Worlds Stretching to Infinity
In a similar vein, it is not uncommon for fantasy books to include glossaries and/or character lists, and the most developed worlds often have “companion books,” devoted to them. J.K. Rowling, for instance, created the “Hogwart’s Library” collection, allowing her devoted readers to access the same books that Harry studies while at school: first Quidditch Through the Ages and Fantastic Beasts and Where to Find Them (2001), then The Tales of Beedle the Bard (2007). That didn’t keep her fans from from creating even larger, more-encyclopedic databases, including Steve Vander Ark’s famous Harry Potter Lexicon. Although Rowling appreciated Vander Ark’s fan site, she sued the publisher over the lexicon in book form, in order to protect her rights to her own creation.
George Martin chose to share credit with the creators of the website Westeros.org for an illustrated book devoted to the history of his world, The World of Ice and Fire (2014), before following their lead and writing his own historical chronicles of his world’s distant past in Fire and Blood (2018).
Artists and game creators have produced lavishly illustrated editions that pay tribute to the work of world-building in art books with evocative titles like The Art of World of Warcraft (since 2005) and How to Art - DOFUS & Wakfu (Ankama, 2008).
The “Ouroboros” collection, published by Mnémos, offers a wide range of “book-world” options. Some are collective (Un an dans les airs (A Year in the Air), 2013, Jadis (Olden Times), 2015) others singular (Hélène Larbaigt’s L’étrange cabaret des fées désenchantées (The Strange Cabaret of Disenchanted Fairies), 2014). Some explore steampunk, an intensely imaginative genre (Mémoires de la France steampunk, 2015, ed.
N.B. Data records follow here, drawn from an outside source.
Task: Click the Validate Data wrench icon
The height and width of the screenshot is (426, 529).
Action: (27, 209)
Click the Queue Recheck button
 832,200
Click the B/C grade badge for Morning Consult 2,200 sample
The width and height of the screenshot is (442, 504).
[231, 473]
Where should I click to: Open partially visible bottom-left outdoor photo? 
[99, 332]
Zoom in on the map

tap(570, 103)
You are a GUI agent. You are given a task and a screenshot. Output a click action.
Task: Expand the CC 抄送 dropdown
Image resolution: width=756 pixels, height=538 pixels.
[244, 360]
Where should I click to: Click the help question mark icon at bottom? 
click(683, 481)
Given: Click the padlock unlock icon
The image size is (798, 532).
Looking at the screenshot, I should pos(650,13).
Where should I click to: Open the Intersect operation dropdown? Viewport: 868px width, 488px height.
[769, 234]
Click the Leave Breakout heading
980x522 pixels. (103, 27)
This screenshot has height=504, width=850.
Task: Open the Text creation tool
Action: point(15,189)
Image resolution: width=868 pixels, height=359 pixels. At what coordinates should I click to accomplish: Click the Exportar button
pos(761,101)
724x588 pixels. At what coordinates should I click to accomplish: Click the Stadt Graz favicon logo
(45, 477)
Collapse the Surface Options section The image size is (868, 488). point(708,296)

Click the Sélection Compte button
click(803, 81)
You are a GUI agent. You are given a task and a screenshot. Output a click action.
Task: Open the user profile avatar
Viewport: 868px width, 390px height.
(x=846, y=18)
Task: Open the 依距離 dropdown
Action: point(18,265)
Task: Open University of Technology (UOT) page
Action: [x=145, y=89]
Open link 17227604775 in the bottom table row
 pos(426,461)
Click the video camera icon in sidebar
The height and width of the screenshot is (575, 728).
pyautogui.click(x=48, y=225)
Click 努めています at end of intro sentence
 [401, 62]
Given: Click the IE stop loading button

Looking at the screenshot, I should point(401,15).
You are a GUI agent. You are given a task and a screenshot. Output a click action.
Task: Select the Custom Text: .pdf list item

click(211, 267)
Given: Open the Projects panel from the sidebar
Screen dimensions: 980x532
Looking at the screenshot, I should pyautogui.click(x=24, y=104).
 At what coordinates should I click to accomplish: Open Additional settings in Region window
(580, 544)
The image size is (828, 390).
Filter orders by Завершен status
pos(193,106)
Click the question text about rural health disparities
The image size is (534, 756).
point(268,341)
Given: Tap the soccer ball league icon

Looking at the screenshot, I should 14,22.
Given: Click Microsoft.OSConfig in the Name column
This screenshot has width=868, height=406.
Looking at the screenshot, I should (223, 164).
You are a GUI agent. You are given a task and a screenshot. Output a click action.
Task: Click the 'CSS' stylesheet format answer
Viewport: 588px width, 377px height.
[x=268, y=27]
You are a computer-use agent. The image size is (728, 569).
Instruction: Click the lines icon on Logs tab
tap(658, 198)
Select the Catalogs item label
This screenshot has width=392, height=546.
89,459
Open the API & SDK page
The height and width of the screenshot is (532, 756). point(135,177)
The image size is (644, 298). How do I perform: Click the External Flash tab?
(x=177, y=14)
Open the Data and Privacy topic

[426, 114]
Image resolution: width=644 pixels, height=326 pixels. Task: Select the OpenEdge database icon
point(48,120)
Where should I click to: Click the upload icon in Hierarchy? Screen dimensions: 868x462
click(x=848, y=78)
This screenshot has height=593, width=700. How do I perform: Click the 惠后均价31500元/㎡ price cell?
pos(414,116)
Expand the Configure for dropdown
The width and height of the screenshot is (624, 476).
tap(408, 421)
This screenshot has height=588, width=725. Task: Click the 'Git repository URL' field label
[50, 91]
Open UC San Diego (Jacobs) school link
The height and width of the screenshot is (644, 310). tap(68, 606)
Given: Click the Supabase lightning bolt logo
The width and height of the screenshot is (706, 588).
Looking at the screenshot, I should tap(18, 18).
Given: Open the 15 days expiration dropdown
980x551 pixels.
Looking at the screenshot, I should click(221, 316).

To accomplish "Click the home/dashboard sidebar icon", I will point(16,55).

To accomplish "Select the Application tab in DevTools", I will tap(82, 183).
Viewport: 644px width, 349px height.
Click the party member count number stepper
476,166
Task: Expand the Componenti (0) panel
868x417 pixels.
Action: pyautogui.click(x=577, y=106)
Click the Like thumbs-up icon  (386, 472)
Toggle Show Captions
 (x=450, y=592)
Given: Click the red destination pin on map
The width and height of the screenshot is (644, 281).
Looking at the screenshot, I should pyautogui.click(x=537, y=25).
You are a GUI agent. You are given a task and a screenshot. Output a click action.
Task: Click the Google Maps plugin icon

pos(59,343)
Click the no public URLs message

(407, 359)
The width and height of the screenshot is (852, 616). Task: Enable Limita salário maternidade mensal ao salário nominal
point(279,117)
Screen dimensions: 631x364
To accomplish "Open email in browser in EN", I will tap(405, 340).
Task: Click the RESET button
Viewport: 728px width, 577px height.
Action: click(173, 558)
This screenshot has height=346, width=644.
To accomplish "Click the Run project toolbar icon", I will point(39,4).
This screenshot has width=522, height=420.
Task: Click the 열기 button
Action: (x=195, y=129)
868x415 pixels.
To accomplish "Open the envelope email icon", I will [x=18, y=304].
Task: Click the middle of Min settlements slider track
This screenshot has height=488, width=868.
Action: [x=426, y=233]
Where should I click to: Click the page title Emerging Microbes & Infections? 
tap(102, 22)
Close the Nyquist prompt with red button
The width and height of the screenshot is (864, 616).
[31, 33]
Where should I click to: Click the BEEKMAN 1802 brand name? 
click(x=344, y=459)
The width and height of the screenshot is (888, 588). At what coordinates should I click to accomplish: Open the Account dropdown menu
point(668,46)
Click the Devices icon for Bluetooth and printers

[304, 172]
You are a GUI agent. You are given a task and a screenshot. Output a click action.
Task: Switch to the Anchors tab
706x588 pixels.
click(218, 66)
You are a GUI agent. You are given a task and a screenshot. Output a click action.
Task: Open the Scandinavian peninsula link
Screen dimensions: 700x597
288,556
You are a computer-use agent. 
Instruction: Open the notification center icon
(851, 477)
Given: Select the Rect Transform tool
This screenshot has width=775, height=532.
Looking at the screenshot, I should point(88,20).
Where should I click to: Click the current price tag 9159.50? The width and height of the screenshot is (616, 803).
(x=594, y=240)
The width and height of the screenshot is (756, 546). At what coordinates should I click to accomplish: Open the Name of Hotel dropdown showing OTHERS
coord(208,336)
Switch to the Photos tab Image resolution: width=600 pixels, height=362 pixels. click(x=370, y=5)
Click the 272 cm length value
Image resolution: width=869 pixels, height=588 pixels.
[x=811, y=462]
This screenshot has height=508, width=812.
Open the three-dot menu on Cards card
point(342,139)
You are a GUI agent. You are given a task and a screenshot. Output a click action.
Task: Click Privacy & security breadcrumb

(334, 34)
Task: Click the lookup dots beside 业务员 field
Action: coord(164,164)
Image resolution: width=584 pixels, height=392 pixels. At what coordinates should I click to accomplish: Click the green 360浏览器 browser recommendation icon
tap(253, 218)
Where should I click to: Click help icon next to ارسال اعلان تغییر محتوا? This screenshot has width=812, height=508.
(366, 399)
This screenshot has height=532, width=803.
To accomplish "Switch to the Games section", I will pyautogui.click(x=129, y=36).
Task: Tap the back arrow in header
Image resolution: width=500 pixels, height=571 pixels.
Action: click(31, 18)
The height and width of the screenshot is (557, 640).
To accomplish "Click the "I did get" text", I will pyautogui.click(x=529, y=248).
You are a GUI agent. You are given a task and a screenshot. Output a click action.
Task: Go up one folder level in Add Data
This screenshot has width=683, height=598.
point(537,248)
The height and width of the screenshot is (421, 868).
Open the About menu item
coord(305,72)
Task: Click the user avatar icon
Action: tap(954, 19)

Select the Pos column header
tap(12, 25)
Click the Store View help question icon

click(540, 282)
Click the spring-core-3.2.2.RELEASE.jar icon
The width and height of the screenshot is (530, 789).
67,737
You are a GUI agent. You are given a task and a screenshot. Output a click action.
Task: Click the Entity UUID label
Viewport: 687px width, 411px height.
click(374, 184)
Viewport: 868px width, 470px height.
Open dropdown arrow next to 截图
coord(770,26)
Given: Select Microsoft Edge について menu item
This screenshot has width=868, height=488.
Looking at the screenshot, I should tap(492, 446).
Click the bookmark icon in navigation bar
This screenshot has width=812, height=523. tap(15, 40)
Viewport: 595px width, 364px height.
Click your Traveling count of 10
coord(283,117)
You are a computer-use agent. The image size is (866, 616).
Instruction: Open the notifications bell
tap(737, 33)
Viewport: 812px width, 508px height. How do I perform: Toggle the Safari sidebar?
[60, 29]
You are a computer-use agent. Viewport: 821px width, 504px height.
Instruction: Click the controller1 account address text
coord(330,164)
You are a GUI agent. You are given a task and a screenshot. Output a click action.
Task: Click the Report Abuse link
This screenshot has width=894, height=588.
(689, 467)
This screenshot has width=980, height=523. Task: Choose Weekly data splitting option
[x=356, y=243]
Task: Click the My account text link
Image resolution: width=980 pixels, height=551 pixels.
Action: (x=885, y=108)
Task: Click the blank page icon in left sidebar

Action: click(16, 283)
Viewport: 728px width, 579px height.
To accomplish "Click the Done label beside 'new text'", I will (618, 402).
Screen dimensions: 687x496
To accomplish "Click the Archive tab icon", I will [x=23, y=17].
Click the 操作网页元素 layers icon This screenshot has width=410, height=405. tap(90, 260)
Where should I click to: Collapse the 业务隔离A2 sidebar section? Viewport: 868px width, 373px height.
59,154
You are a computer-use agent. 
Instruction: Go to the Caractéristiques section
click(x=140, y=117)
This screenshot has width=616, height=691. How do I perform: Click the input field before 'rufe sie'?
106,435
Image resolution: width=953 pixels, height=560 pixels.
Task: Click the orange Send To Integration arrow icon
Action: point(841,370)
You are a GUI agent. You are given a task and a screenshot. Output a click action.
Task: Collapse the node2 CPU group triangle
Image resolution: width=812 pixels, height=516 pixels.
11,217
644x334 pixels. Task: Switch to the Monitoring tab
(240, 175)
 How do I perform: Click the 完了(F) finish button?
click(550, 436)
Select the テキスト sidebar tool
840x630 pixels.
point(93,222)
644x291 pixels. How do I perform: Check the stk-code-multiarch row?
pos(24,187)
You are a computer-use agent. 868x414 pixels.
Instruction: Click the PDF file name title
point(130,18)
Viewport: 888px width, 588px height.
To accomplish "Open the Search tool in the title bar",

Étienne Barillier and Arthur Morgan); others provide guides to pre-existing worlds in the shape of games and/or books (Abyme, le guide de la cité des ombres (Abyme: The Guide to the City of Shadows) for Mathieu Gaborit’s Abyme, 2009; Tschaï, based on Jack Vance’s, Planet of Adventure, 2017); while still others portray unique worlds in which text and images intertwine (Le Nordique, chroniques retrouvées du dernier convoi (The Nordic Pilgrimage: The Lost Chronicles of the the Last Convoy) by Olivier Enselme-Trichard, 2017, and more).